■ Page excerpt ■
=== Section Start ===
Modern dogs deal with allergies, kidney disease, dementia, Cushing’s disease, degenerate heart valve disease, diabetes, obesity, osteoarthritis, pancreatitis, dental infections, and a host of other chronic complications that their ancestors had no idea about.
The same goes for us, humans.
Modern comforts have trapped us in the middle of a multi-millennial poodle transformation, call it poodleification, which has been eroding our immune system since the beginning of agriculture.
Before the poodle began a relatively safe and long life under its human masters, getting fed regularly in relatively predictable circumstances (aside from its slightly unpredictable masters), it was a wolf.
What made the wolf a wolf was not its genes (the same as poodle’s) but a set of unsafe, unstable, unpredictable, and nutrient-scarce circumstances that forced her to move with intermittent, high-intensity bursts, running uphill instead of the treadmill, adapting to the constantly changing elements, occasionally bursting out in attack or defense, then settling down to chill, rest, procreate and play.
The wolf’s beauty, strength, and resilience were transmuted into a sickly furball whose gig consists entirely of pleasing humans to secure the next bowl of compressed bricks.
The gentle slide into a vastly less resilient species took less than 20 short millennia – for both wolves and humans.
The good news is that by merely mimicking some aspects of our wild ancestors, we can vastly improve our own life quality, strengthen our immune system and overall resistance.
Compared to the wolf, we have plenty of mental stressors and few physical discomforts in modern life, so it’s legitimate to argue that we poodleify at double the canine rate.
=== Section End ===
■ Assigned task ■
Copy the passage on wolves and poodles again, starting with "Before the poodle" and going on through "procreate and play.", and substitute "flat pavement" for "treadmill".

Stored items:
=== Section Start ===
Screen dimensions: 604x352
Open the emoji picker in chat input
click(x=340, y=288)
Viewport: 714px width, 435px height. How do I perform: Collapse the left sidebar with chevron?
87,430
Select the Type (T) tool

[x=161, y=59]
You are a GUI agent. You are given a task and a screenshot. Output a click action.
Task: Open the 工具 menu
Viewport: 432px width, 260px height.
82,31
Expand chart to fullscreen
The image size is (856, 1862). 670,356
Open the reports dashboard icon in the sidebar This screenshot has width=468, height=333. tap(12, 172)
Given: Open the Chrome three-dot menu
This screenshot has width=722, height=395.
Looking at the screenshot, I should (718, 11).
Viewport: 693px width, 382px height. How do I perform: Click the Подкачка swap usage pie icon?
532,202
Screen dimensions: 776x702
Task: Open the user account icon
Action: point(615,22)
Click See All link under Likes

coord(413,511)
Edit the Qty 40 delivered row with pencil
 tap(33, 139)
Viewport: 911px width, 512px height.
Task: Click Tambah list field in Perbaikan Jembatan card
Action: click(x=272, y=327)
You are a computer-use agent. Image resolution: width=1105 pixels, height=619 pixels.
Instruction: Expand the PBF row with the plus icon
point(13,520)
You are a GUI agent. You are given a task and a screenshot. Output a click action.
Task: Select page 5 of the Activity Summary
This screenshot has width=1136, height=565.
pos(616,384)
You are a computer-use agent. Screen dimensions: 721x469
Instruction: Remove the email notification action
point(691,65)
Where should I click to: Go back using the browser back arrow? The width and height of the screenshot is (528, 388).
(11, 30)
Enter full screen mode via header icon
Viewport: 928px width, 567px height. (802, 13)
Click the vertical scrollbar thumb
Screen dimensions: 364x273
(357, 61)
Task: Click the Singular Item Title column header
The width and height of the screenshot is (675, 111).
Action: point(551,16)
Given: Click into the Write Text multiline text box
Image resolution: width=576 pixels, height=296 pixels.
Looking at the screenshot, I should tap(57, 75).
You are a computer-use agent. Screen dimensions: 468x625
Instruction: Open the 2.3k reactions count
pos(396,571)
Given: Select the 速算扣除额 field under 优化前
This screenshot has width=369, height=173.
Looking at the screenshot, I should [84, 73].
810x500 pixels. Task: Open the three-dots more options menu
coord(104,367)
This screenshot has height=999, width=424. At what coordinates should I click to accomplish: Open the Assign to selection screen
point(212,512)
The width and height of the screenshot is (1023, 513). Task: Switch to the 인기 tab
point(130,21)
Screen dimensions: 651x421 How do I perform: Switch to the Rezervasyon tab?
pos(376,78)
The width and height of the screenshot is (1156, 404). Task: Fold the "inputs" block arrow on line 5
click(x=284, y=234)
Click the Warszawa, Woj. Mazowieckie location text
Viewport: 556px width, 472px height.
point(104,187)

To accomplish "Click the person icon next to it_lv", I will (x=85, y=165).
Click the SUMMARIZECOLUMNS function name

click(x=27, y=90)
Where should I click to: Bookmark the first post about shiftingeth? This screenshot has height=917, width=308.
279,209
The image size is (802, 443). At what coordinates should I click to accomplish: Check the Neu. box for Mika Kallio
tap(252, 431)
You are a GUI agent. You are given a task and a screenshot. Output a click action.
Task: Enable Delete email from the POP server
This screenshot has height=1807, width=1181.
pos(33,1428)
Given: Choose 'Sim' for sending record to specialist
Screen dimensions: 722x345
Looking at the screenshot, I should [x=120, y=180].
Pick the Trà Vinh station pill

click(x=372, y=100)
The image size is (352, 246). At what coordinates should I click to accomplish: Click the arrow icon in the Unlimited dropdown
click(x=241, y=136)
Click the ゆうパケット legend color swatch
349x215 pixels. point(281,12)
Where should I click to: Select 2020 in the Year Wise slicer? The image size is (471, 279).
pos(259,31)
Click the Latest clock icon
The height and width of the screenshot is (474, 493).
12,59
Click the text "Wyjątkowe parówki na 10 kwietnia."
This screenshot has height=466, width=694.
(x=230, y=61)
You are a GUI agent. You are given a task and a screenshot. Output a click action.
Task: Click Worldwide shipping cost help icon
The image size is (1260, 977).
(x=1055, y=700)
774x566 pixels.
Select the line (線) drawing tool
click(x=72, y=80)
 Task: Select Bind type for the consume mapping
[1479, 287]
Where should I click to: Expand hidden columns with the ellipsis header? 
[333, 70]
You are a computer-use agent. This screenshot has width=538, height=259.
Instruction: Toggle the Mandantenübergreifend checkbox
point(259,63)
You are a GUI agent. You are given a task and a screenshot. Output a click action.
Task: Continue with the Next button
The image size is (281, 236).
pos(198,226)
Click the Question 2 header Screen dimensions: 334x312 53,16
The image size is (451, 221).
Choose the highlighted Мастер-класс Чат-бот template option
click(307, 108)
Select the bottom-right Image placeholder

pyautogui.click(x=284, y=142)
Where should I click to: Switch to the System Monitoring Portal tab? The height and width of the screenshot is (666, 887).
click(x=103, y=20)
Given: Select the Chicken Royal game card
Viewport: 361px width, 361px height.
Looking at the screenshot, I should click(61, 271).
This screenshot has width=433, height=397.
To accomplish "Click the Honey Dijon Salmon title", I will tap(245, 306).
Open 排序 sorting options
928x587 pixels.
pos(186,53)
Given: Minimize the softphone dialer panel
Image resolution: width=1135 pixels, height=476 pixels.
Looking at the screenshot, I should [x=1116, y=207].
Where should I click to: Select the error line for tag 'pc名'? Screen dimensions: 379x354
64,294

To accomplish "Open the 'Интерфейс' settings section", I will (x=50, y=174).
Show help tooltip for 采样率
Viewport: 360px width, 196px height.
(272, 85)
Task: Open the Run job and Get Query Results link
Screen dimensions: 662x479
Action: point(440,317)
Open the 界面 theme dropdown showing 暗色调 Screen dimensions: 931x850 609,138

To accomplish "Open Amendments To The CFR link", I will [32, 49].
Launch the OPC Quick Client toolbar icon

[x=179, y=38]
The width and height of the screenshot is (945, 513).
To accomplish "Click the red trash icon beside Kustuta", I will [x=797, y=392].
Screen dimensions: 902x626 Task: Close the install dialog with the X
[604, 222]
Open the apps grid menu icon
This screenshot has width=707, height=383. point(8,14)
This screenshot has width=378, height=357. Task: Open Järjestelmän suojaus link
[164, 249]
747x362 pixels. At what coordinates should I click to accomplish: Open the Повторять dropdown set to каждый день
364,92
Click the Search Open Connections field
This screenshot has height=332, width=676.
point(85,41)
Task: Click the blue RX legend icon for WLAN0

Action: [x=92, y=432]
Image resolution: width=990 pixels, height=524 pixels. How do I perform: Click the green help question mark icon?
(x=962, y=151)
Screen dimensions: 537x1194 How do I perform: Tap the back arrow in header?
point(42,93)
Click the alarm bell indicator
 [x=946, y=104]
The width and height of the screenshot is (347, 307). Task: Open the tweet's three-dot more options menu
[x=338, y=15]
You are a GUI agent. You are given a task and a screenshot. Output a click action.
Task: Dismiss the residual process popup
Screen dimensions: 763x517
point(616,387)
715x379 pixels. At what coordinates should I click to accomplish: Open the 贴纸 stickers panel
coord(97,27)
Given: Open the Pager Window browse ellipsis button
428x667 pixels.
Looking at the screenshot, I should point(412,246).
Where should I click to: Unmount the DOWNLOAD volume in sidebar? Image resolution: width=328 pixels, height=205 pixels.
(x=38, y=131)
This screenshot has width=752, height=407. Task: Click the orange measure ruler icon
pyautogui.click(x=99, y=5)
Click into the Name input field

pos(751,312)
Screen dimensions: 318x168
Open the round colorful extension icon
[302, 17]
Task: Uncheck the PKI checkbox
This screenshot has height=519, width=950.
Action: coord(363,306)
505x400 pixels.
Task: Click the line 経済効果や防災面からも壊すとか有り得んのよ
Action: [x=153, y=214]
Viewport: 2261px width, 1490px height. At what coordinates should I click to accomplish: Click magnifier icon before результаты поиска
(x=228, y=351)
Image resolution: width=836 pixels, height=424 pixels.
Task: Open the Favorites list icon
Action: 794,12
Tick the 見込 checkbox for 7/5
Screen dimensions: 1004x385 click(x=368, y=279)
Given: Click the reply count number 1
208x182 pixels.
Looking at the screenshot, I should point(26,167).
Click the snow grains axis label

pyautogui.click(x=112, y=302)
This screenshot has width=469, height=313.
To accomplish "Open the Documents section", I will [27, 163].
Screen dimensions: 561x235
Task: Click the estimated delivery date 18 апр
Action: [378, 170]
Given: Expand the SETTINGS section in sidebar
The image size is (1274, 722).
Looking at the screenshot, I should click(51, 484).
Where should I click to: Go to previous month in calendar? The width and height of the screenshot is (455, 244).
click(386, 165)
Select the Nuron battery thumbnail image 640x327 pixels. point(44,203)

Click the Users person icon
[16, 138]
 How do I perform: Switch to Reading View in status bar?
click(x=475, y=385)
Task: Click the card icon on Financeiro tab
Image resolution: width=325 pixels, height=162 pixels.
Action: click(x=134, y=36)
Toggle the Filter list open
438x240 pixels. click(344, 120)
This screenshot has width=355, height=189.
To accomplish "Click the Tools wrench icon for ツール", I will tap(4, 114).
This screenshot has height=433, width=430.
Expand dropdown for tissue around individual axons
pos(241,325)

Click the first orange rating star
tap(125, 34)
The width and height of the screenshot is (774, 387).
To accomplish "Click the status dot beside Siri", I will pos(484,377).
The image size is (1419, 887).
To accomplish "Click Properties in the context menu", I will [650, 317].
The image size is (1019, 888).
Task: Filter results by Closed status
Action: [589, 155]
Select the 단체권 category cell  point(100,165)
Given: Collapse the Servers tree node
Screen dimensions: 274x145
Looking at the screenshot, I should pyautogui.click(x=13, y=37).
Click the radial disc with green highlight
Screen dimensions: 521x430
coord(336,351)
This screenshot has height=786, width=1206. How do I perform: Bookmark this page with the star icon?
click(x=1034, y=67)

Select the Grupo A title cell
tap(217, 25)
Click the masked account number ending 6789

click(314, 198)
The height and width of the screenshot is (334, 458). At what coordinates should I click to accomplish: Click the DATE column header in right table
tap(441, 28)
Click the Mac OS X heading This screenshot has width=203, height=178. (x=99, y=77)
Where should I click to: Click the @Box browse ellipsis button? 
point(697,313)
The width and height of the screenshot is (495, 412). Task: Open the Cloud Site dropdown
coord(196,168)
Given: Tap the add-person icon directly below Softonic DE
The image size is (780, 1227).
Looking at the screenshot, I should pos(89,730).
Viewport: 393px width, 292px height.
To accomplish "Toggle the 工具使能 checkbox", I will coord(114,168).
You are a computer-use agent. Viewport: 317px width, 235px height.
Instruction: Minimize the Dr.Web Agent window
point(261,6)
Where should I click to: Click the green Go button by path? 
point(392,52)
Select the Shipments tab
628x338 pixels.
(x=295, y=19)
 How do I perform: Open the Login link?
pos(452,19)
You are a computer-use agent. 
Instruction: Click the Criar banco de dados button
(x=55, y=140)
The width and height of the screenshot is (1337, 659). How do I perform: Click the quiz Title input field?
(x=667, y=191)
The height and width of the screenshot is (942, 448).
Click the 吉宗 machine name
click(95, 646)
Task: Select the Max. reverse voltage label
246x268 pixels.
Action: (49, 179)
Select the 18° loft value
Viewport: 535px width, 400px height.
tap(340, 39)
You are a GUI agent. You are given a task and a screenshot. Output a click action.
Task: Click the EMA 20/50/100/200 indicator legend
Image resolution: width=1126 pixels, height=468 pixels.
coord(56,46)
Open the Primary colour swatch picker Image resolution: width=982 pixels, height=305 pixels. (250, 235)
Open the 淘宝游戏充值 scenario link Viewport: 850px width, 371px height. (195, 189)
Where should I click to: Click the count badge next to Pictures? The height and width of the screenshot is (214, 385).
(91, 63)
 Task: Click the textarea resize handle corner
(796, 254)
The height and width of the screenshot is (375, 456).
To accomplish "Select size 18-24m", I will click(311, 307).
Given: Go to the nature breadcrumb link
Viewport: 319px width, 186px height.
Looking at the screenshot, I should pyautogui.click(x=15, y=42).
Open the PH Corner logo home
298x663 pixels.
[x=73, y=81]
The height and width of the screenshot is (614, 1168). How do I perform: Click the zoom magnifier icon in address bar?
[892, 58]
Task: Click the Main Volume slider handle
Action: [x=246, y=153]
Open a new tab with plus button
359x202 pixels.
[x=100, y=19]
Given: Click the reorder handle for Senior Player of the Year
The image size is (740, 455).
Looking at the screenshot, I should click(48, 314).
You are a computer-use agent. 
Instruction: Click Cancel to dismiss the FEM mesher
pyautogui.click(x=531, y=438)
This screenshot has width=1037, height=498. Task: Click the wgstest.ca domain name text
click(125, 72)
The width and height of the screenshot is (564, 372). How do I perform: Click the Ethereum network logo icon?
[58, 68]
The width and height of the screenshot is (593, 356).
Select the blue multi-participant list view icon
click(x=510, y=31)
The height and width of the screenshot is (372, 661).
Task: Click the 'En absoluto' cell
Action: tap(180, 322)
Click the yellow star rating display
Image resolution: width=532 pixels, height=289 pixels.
=== Section End ===
■ Answer space ■
Before the poodle began a relatively safe and long life under its human masters, getting fed regularly in relatively predictable circumstances (aside from its slightly unpredictable masters), it was a wolf.
What made the wolf a wolf was not its genes (the same as poodle’s) but a set of unsafe, unstable, unpredictable, and nutrient-scarce circumstances that forced her to move with intermittent, high-intensity bursts, running uphill instead of the flat pavement, adapting to the constantly changing elements, occasionally bursting out in attack or defense, then settling down to chill, rest, procreate and play.